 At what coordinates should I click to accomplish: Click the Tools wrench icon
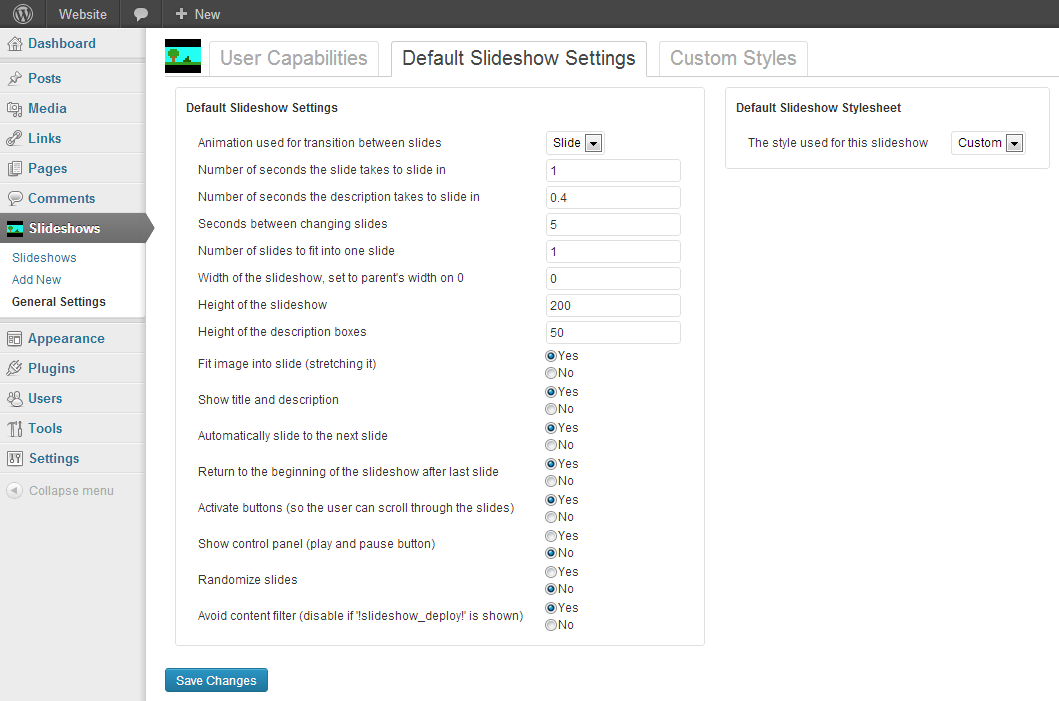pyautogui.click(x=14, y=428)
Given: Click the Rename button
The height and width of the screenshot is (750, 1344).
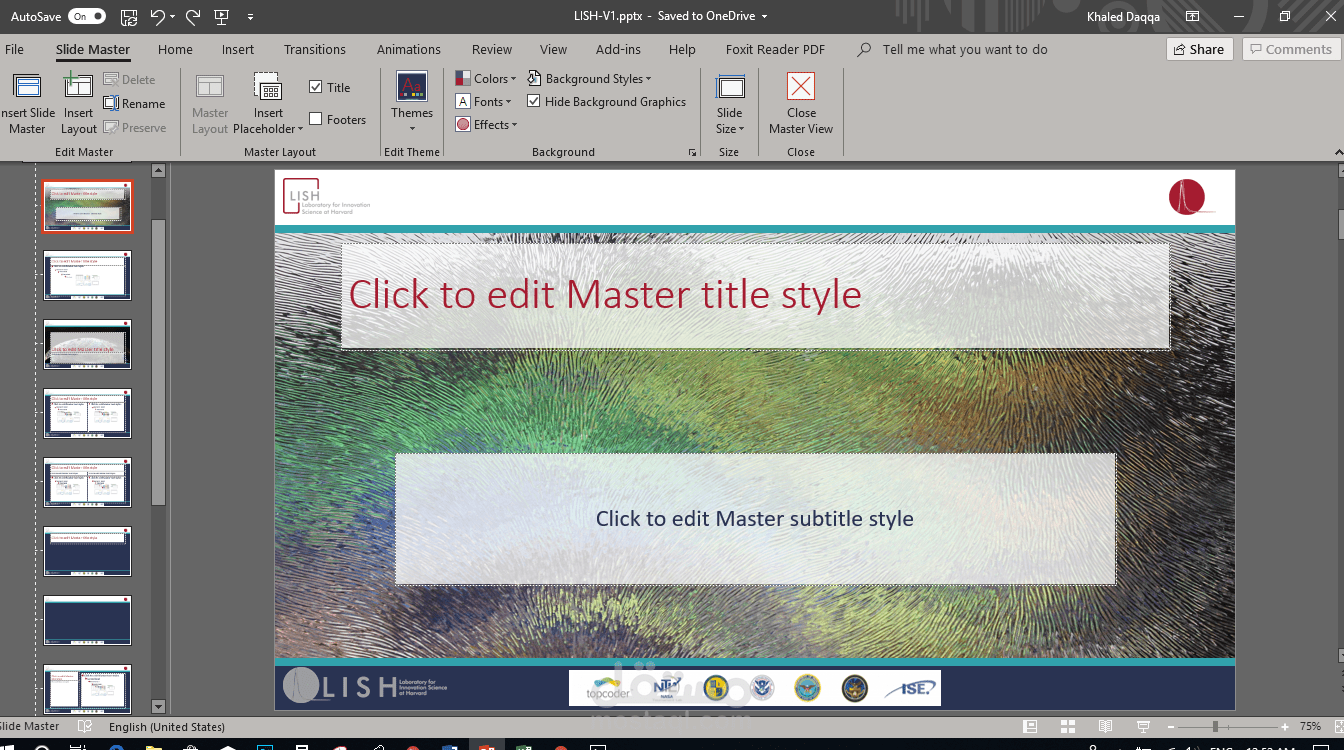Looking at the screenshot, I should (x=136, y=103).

------------------------------------------------

__PROMPT__
Your answer must be the records above, word for word, with every picture left out.

__TASK ANSWER__
 At what coordinates should I click to accomplish: Click the Tools wrench icon
pyautogui.click(x=14, y=428)
Given: Click the Rename button
The height and width of the screenshot is (750, 1344).
Looking at the screenshot, I should (x=136, y=103).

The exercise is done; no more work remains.